[Opening Dataset extract section]

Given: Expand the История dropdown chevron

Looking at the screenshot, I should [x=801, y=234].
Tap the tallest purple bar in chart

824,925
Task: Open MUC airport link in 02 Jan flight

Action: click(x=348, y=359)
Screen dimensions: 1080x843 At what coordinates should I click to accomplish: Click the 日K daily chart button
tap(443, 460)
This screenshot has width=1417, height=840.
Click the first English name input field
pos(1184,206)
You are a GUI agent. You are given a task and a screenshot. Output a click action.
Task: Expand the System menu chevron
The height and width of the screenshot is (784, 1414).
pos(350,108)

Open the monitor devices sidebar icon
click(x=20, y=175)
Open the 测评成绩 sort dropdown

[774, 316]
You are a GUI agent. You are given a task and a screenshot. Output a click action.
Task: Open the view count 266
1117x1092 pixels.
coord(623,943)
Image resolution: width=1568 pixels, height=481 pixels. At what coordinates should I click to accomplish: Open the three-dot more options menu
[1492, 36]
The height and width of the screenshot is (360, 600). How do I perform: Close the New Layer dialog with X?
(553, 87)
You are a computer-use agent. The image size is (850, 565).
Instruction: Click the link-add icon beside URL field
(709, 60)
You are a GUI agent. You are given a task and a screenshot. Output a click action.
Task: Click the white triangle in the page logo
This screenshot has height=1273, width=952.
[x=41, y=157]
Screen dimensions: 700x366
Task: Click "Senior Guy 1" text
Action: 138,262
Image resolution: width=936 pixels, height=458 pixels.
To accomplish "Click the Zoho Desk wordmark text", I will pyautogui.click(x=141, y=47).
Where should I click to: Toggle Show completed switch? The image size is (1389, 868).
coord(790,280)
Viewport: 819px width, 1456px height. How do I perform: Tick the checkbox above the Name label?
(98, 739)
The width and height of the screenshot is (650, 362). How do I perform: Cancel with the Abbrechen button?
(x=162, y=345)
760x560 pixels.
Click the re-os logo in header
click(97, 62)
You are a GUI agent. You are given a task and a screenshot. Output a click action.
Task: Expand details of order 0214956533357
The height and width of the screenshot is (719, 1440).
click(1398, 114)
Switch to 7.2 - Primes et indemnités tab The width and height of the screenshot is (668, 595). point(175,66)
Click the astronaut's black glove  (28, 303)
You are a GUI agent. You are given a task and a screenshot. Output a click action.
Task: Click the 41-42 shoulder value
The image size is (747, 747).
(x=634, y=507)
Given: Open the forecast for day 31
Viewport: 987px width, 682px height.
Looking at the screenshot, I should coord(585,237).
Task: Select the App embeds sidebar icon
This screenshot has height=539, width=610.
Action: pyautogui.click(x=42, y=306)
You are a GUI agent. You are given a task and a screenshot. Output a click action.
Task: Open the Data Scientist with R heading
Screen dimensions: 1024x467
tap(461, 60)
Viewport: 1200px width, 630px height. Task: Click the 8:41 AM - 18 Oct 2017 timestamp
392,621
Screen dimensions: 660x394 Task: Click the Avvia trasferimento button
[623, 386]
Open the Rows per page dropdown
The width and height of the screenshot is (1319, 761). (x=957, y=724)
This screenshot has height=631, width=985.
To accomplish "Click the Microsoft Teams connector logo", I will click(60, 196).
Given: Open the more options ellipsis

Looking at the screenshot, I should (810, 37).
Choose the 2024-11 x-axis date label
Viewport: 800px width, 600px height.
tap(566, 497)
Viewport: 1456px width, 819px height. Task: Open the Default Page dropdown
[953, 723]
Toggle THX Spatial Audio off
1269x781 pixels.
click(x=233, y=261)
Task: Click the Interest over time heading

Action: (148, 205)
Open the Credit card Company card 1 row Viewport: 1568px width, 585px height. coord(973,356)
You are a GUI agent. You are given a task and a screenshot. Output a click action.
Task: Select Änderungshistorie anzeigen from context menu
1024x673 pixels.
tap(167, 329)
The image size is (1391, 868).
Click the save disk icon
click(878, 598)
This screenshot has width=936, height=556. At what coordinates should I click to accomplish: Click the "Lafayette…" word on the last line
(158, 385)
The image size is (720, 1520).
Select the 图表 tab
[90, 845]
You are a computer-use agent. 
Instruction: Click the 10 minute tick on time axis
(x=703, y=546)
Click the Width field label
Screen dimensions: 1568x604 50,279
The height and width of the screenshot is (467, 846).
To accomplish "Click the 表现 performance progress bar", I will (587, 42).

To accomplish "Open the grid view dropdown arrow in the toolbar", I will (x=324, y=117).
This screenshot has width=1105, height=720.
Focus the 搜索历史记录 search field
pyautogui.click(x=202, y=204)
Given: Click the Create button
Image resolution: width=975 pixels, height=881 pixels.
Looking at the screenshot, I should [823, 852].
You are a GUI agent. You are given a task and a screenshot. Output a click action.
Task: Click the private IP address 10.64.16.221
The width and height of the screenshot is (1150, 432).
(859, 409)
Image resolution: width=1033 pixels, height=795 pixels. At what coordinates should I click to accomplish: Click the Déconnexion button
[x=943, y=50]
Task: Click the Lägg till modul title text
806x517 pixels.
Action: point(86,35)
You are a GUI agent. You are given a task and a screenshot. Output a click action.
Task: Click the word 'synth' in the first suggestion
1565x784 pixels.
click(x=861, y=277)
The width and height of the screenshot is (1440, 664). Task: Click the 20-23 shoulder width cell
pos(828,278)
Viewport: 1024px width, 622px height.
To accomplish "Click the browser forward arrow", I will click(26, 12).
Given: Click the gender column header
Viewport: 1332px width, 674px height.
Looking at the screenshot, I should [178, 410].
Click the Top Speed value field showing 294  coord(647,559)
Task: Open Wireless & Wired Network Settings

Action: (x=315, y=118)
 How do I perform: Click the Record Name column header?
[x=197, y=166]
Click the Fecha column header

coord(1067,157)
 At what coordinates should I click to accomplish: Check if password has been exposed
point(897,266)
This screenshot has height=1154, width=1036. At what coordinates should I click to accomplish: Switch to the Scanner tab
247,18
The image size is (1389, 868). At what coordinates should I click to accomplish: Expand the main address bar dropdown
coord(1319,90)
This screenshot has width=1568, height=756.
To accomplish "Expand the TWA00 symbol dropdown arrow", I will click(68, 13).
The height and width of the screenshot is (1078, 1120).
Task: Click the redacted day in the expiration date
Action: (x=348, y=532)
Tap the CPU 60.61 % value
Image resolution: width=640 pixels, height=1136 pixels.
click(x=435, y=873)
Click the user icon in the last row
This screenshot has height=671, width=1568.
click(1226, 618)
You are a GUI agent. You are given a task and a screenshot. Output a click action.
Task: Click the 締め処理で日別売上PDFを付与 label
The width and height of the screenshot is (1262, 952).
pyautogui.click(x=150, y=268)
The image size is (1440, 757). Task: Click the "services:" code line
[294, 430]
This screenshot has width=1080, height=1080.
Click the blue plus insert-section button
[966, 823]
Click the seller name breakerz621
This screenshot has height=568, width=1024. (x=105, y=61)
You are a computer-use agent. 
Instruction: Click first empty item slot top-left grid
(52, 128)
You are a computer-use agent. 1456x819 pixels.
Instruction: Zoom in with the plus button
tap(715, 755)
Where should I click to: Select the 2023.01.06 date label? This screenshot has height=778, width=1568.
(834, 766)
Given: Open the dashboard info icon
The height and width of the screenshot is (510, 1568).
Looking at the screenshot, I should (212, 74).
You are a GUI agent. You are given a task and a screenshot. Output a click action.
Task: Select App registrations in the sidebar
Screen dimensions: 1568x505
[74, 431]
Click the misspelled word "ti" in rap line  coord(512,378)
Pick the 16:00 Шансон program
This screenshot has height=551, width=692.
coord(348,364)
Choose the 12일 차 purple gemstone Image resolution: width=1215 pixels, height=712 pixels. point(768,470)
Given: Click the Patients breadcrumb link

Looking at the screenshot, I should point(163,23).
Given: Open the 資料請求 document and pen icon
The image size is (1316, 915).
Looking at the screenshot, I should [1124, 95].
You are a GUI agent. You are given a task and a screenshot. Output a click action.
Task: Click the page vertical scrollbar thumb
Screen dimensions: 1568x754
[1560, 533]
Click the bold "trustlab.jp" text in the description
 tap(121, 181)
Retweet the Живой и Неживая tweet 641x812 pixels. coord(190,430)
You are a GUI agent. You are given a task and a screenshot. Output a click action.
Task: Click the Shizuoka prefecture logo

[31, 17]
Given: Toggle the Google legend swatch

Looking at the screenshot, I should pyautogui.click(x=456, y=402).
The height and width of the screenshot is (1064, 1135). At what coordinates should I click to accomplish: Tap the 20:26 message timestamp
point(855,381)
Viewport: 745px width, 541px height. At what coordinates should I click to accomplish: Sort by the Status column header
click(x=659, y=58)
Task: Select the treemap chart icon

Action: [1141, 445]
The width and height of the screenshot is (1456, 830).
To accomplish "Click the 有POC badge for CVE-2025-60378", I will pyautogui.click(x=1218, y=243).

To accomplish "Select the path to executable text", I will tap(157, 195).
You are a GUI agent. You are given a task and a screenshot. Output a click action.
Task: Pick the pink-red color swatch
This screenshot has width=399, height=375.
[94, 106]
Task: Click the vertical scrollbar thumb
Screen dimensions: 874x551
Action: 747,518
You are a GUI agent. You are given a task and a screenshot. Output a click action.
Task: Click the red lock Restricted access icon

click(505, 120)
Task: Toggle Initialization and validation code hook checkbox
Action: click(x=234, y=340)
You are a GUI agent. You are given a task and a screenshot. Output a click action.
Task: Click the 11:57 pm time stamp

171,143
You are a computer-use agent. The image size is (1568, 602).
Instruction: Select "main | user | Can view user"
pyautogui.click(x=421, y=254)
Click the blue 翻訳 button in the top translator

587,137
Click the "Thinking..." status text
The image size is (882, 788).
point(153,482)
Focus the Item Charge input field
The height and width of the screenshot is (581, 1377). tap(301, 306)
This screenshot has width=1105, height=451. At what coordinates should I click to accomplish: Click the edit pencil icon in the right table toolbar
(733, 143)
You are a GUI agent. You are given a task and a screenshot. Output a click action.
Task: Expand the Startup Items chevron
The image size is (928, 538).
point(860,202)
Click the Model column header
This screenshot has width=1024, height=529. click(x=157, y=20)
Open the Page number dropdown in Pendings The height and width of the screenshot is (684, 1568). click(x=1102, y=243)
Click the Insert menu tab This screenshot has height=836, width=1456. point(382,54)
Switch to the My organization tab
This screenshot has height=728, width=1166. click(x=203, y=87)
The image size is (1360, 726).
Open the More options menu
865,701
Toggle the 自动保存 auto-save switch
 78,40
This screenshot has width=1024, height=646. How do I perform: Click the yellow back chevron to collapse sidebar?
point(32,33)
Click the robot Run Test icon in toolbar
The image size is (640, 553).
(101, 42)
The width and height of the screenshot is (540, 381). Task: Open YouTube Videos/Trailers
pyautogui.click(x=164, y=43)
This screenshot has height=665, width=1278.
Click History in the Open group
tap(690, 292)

[Closing Dataset extract section]

- Task directions
In the entries above, find the line with "Where should I click to: Select" and the line with "Task: Select App registrations in the sidebar", then restate word for word both of them and every line between, with nothing more.

- Finished exercise
Where should I click to: Select the 2023.01.06 date label? This screenshot has height=778, width=1568.
(834, 766)
Given: Open the dashboard info icon
The height and width of the screenshot is (510, 1568).
Looking at the screenshot, I should (212, 74).
You are a GUI agent. You are given a task and a screenshot. Output a click action.
Task: Select App registrations in the sidebar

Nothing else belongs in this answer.